> MATERIAL TO PROCESS:
'''

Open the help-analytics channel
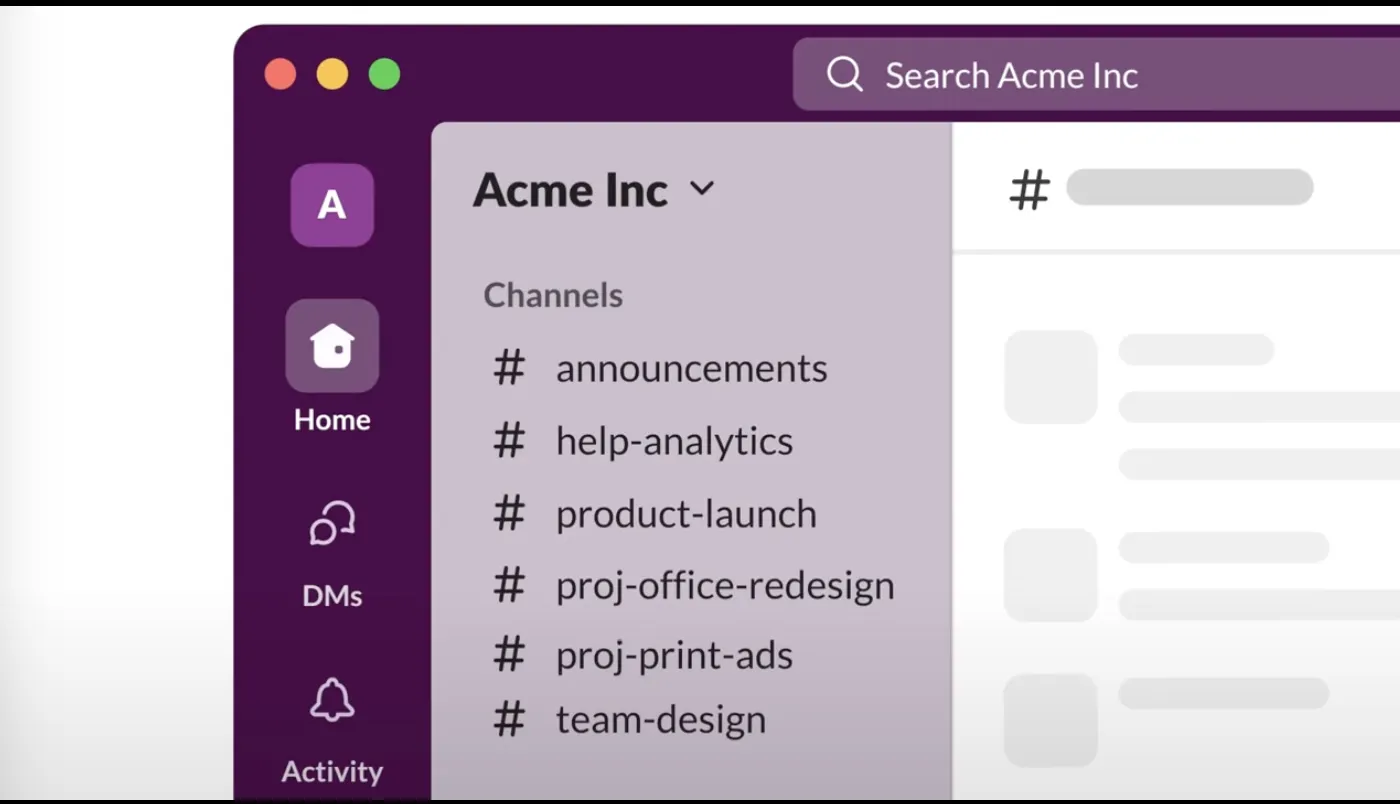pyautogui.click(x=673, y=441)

'''
'''

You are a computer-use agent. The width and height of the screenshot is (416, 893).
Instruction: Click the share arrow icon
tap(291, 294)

'''

> AIM: Could you write out, as a numbered list with blank lines dropped, the lines of the entries from the one containing "You are a computer-use" through the one containing "tap(291, 294)"?

> EXPECTED OUTPUT:
1. You are a computer-use agent. The width and height of the screenshot is (416, 893).
2. Instruction: Click the share arrow icon
3. tap(291, 294)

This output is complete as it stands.